Benchmark Dutch front-month gas futures fell up to 17% to 87.19 euros per megawatt-hour, the lowest intraday level since Feb. 23 – the day before Russia invaded Ukraine. Trading and demand typically fall in the run-up to the holidays. 

“Energy demand is down, with no apparent rush to bridge the Easter weekend trading lull.” 

Orders for gas transit through Ukraine rose on Thursday after falling earlier in the week, while the end of some outages in Norway also increased deliveries.

Nonetheless, the market remains intensely focused on Russian supplies, with the war raging and Putin demanding payment in rubles for his country’s gas supplies. 

Russia is the largest gas supplier to the European Union, and Moscow has previously threatened to halt shipments to buyers who do not comply with the edict. 

A reasonable replacement for Europe simply does not exist, Putin said in a televised speech Thursday, as he opened a meeting on Russia’s current energy challenges.

There are simply no spare volumes in the global market, and deliveries from other countries, particularly the United States, to Europe will cost consumers many times more.” 

More information: Putin claims that Europe has no immediate substitute for Russian gas. 

Putin did not reiterate his warnings about potential cutoffs at the meeting, but he did say his government is seeing “issues with payments for Russian export energy supplies, as banks from unfriendly states delay money transfers.” He didn’t go into detail. 

Putin’s demand for payment in rubles, according to the EU, would violate sanctions imposed on Moscow following the invasion of Ukraine.

According to a person familiar with the situation, the European Commission, the bloc’s executive arm, has presented its analysis of the decree, concluding that it would give Russia control over transactions. 

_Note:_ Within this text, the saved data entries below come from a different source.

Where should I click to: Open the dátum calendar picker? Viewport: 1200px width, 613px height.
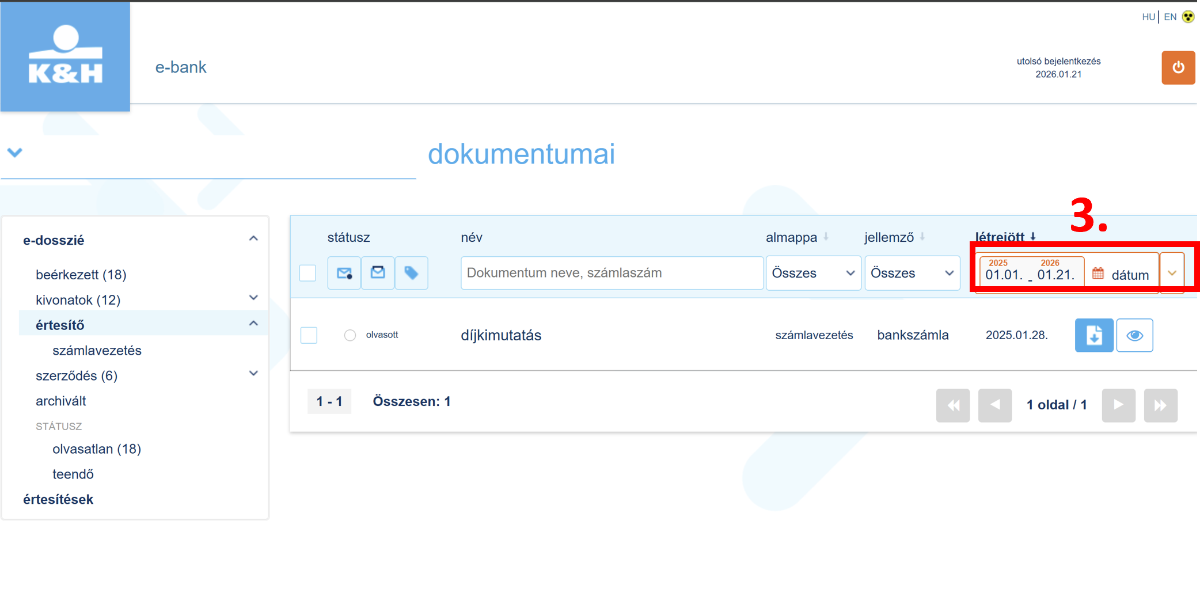[1121, 274]
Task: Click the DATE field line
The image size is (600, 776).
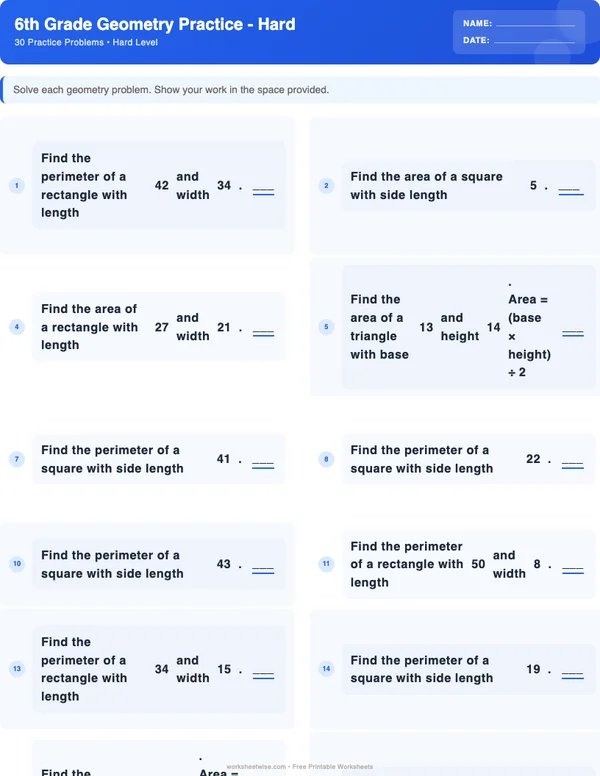Action: click(534, 41)
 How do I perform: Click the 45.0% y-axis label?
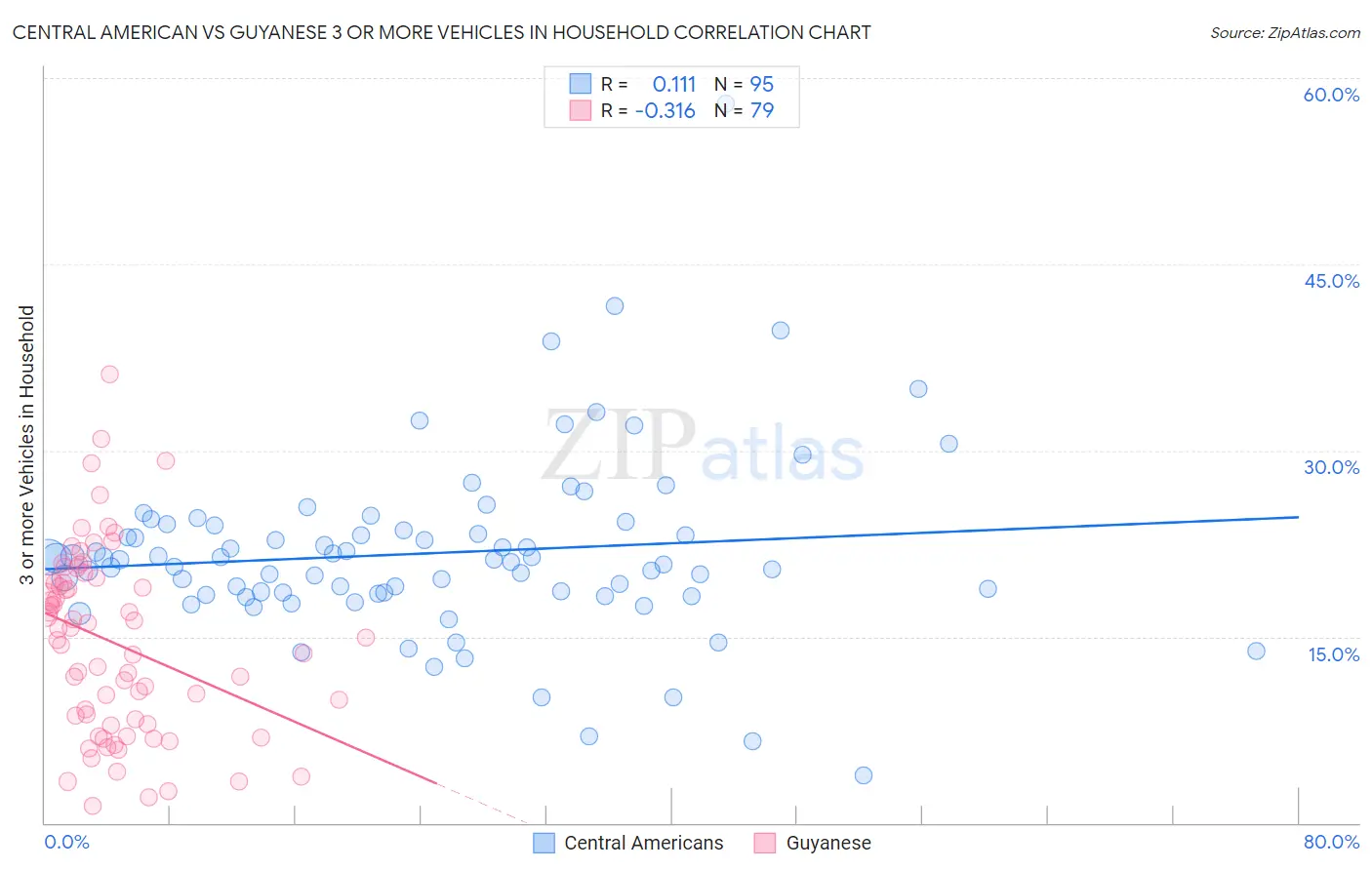coord(1331,281)
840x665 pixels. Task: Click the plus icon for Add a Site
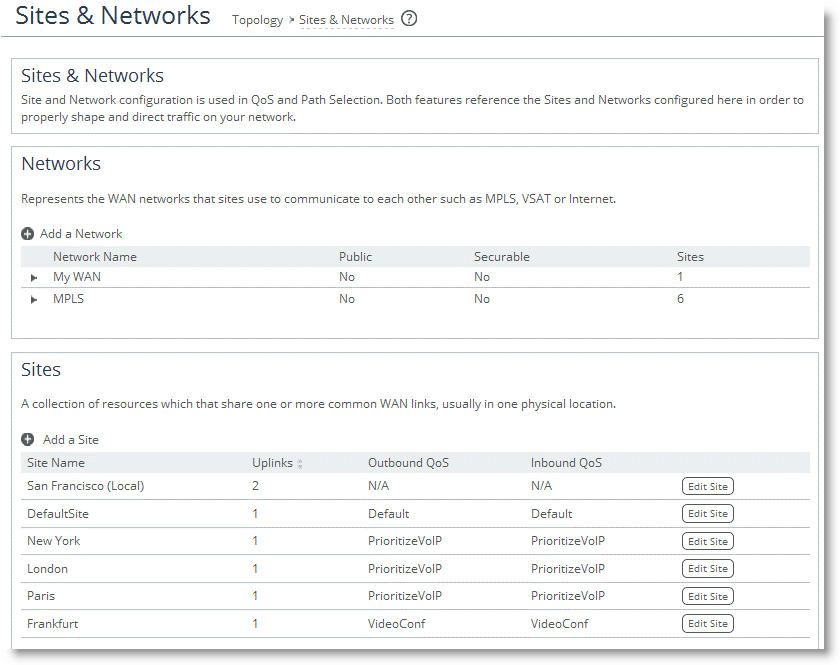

The decree requires European gas purchasers to open two accounts, one in foreign currency and one in rubles. Customers pay in foreign currency, which Gazprombank converts into rubles and then transfers to exporter Gazprom PJSC.

The majority of payments for April shipments, which must meet the new demands, are due next month, according to Russian Deputy Prime Minister Alexander Novak. 

While some buyers may decide that the new procedure is in accordance with their contracts, others may argue that it “exceeds their contractual obligations and refuse to follow it until and unless their contracts are adjusted,” according to Katja Yafimava, senior research fellow at the Oxford Institute for Energy Studies. 

“If the adjustment is not made by the next payment date, there is a very real risk that supplies will be cut,” she added.

The benchmark European gas futures contract settled 9.2 percent lower at 95.62 euros per megawatt-hour. The equivalent contract in the United Kingdom fell as much as 25% and closed down 17%. According to broker data, the day-ahead gas price in the United Kingdom fell 45 percent to the lowest since August.